◆ Consegna scritta ◆
Ricopia senza alcuna modifica le righe dell'elenco qui sotto, dalla riga che contiene "Click the underlined Terminé status link" fino alla riga che contiene "tap(139, 406)", entrambe comprese.
::::::::::
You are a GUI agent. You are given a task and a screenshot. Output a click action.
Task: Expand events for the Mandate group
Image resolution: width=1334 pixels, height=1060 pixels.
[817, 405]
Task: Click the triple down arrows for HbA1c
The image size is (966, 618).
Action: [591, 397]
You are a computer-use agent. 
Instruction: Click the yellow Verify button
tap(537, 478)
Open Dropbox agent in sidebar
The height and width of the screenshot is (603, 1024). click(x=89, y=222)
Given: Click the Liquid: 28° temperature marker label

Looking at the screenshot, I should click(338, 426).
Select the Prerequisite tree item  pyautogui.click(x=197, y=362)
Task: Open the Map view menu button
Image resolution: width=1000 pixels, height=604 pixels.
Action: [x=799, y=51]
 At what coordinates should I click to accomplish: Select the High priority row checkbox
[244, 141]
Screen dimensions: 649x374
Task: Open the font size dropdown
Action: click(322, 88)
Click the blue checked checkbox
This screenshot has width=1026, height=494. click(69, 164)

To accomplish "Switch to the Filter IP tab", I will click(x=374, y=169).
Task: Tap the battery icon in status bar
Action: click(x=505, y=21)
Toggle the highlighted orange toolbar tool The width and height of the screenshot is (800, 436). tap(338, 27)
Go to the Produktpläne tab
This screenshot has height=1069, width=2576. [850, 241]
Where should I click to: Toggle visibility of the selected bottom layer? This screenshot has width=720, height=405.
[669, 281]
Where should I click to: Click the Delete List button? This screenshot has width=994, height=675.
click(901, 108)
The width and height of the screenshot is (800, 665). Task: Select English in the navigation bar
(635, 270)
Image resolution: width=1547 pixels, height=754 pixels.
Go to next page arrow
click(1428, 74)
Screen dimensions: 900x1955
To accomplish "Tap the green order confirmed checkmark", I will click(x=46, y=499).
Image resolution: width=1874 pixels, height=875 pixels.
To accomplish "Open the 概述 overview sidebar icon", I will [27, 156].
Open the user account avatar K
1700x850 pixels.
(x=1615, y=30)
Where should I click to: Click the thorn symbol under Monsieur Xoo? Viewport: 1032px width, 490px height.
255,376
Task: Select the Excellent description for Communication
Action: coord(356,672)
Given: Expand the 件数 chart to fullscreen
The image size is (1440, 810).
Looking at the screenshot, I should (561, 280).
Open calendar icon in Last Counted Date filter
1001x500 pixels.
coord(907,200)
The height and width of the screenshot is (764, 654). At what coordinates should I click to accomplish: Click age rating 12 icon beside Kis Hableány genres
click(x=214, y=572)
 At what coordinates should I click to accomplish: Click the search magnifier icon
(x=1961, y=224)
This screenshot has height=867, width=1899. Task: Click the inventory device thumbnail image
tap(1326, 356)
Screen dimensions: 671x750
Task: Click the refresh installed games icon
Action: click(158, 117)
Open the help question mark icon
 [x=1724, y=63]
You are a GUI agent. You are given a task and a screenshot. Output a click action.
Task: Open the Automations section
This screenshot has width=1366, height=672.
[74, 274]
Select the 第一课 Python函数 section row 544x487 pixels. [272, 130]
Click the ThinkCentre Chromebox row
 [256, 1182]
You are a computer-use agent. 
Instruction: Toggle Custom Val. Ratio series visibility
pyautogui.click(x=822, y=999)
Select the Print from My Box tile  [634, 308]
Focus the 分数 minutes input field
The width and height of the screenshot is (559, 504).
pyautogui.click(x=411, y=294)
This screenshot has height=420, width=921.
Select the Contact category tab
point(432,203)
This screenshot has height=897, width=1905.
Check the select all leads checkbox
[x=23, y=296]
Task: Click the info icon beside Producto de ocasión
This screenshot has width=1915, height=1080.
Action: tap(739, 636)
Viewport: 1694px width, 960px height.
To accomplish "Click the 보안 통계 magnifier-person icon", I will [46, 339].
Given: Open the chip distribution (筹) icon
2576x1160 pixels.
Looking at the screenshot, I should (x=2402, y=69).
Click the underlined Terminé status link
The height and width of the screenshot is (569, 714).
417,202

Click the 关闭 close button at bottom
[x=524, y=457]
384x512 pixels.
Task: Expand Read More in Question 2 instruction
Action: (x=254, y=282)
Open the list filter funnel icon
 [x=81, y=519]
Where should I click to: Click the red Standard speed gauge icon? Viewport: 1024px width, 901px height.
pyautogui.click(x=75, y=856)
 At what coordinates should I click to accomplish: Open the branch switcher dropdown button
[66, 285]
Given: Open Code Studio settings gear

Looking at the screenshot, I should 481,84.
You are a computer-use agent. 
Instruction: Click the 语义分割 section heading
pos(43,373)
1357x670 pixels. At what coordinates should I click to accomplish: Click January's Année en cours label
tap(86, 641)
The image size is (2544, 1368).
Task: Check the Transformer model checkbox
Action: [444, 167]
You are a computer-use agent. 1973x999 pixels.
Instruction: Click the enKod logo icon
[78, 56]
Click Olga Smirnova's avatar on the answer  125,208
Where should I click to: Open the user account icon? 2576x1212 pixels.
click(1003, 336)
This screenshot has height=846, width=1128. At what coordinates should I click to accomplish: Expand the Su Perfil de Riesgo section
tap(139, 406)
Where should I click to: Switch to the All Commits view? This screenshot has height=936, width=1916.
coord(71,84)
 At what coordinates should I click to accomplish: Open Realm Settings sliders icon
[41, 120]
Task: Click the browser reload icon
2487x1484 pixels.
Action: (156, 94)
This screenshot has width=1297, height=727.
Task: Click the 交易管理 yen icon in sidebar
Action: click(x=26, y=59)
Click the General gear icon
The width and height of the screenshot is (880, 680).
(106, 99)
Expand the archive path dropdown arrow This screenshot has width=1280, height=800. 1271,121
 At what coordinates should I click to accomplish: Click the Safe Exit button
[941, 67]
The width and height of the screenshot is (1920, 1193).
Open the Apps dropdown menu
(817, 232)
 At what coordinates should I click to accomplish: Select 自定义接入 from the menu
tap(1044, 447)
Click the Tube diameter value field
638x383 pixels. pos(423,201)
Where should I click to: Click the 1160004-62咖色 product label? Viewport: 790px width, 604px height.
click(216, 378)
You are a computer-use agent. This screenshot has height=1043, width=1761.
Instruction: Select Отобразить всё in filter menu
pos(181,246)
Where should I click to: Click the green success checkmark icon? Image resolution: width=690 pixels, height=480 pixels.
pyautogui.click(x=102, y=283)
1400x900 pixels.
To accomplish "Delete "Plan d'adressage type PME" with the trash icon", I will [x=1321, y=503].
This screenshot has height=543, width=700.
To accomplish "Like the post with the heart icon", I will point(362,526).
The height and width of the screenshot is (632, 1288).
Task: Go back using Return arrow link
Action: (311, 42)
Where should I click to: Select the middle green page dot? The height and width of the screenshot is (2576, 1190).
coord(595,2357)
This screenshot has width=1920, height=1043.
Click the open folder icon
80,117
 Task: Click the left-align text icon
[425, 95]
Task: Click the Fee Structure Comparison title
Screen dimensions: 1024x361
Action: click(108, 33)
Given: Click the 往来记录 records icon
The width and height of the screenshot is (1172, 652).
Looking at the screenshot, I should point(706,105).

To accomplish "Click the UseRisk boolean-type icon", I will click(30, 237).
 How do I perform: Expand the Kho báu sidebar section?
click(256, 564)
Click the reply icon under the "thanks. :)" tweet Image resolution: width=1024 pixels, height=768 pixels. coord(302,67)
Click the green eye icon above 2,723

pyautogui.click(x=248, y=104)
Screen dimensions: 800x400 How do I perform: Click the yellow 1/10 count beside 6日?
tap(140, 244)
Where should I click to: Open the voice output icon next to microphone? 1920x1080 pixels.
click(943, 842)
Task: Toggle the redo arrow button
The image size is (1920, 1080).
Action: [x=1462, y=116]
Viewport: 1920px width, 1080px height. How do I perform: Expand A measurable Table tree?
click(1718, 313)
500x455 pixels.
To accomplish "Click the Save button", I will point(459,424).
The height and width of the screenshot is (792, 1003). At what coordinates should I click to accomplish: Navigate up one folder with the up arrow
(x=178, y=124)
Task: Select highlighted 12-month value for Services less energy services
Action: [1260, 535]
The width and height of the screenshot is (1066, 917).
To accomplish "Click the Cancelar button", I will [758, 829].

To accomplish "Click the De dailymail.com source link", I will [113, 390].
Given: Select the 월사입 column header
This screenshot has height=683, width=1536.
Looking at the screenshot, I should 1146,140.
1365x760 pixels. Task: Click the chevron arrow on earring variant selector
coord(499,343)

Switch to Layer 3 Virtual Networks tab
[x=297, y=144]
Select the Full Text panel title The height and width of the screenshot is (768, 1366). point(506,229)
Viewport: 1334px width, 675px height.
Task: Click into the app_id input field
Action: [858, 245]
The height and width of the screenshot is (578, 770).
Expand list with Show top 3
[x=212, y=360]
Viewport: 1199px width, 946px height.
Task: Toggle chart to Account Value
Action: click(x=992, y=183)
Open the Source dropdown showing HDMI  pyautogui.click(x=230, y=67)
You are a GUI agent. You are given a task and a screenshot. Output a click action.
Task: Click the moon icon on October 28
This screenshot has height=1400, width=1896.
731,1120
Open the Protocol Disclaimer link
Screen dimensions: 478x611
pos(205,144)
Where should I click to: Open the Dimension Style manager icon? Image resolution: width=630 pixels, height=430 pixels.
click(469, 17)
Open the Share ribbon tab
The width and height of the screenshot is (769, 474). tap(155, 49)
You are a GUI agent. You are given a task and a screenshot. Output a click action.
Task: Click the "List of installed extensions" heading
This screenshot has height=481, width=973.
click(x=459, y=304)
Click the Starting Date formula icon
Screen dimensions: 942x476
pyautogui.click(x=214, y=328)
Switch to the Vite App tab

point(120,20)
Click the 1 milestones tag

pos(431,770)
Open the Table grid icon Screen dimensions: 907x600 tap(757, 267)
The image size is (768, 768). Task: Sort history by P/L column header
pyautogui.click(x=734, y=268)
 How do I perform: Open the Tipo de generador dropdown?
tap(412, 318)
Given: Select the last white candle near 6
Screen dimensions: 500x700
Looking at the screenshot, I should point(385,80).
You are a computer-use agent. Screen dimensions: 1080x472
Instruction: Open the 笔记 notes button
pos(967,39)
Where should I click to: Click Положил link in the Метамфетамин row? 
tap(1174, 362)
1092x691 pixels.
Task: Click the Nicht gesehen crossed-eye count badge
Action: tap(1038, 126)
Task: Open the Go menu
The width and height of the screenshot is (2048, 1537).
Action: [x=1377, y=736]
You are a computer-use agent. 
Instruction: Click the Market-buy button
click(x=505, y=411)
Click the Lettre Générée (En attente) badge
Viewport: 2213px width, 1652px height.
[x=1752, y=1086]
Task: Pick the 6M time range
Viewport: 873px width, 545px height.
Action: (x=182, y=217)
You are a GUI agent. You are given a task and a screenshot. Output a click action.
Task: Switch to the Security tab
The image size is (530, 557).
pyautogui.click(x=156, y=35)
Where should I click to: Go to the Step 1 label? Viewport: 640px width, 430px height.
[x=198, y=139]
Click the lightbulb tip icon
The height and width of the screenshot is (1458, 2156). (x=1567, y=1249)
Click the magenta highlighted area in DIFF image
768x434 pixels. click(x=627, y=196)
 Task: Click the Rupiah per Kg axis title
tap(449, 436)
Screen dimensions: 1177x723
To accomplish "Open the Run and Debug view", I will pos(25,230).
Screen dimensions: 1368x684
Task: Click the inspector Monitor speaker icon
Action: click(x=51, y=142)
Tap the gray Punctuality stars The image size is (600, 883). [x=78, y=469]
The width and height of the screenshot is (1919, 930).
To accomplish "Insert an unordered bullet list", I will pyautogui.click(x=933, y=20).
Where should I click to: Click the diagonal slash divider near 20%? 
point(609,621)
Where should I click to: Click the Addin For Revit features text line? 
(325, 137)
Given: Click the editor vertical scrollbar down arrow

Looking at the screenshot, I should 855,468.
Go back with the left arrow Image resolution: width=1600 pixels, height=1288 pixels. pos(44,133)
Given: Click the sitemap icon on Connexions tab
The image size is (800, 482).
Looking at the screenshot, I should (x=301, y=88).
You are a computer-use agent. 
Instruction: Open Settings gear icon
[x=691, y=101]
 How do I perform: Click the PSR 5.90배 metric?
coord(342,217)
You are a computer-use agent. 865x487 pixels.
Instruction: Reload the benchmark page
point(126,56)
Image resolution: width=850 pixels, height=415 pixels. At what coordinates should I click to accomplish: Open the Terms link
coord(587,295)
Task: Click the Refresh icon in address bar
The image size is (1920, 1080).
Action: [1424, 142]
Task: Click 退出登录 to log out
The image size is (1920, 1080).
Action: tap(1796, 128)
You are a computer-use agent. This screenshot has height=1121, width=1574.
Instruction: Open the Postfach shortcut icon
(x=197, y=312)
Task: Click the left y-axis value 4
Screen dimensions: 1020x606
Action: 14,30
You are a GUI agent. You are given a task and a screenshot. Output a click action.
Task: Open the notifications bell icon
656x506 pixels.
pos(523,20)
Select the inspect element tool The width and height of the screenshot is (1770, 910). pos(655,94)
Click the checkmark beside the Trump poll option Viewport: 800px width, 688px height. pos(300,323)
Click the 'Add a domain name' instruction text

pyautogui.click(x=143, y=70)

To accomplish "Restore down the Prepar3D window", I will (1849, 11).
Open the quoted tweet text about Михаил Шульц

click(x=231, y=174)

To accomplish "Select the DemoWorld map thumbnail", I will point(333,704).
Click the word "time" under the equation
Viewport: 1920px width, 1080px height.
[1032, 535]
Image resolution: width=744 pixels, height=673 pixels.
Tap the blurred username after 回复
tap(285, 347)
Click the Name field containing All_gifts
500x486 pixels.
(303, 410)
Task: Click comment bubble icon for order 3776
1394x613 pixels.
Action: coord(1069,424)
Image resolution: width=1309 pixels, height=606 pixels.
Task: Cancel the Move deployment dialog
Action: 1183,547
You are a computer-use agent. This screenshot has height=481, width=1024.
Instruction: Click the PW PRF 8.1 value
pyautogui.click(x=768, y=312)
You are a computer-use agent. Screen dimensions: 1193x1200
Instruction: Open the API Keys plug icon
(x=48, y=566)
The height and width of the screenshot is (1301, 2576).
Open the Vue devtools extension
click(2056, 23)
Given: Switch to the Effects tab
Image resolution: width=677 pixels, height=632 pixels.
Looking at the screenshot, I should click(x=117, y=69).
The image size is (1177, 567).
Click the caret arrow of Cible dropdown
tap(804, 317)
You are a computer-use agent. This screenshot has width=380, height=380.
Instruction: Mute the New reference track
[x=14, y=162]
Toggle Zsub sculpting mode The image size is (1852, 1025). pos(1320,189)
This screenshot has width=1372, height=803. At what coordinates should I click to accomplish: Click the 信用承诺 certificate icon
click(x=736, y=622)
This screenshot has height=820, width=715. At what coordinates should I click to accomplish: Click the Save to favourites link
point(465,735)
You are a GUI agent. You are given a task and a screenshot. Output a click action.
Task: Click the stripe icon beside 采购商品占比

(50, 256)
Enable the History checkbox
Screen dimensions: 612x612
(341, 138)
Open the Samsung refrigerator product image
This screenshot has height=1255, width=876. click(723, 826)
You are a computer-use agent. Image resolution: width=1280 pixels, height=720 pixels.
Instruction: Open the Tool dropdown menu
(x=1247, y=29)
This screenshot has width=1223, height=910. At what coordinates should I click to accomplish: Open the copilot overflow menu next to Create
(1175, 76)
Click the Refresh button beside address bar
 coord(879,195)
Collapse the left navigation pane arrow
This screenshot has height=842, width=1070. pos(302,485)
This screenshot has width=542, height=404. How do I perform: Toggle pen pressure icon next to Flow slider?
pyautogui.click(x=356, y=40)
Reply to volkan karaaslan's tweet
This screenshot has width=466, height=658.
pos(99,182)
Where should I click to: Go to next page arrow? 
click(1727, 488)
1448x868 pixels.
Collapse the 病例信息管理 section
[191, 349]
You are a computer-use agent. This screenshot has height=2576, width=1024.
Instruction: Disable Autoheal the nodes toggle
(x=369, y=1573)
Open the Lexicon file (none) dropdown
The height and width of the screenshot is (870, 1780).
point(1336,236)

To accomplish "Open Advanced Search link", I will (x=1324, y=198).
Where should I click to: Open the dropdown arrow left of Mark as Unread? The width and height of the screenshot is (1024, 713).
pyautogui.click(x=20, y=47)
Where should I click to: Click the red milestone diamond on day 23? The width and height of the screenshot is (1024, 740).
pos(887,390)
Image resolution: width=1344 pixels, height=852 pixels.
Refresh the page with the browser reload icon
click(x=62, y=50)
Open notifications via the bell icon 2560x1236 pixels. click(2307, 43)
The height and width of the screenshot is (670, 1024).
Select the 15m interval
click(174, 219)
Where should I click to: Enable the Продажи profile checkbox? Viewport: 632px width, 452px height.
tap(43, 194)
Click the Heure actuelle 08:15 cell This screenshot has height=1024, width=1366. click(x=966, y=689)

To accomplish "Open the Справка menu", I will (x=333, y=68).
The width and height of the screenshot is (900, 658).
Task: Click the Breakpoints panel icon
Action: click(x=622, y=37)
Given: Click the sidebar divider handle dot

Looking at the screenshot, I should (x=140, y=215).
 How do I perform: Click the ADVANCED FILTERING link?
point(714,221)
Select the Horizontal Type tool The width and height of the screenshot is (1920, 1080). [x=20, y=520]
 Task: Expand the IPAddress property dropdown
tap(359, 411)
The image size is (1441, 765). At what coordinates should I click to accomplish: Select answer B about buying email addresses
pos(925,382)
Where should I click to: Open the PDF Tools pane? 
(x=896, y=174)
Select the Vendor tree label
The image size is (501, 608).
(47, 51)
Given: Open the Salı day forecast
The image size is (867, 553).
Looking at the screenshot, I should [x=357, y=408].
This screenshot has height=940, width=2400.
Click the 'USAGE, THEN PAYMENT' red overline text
::::::::::
◆ Soluzione del compito ◆
Click the underlined Terminé status link
The height and width of the screenshot is (569, 714).
417,202

Click the 关闭 close button at bottom
[x=524, y=457]
384x512 pixels.
Task: Expand Read More in Question 2 instruction
Action: (x=254, y=282)
Open the list filter funnel icon
 [x=81, y=519]
Where should I click to: Click the red Standard speed gauge icon? Viewport: 1024px width, 901px height.
pyautogui.click(x=75, y=856)
 At what coordinates should I click to accomplish: Open the branch switcher dropdown button
[66, 285]
Given: Open Code Studio settings gear

Looking at the screenshot, I should 481,84.
You are a computer-use agent. 
Instruction: Click the 语义分割 section heading
pos(43,373)
1357x670 pixels. At what coordinates should I click to accomplish: Click January's Année en cours label
tap(86, 641)
The image size is (2544, 1368).
Task: Check the Transformer model checkbox
Action: [444, 167]
You are a computer-use agent. 1973x999 pixels.
Instruction: Click the enKod logo icon
[78, 56]
Click Olga Smirnova's avatar on the answer  125,208
Where should I click to: Open the user account icon? 2576x1212 pixels.
click(1003, 336)
This screenshot has height=846, width=1128. At what coordinates should I click to accomplish: Expand the Su Perfil de Riesgo section
tap(139, 406)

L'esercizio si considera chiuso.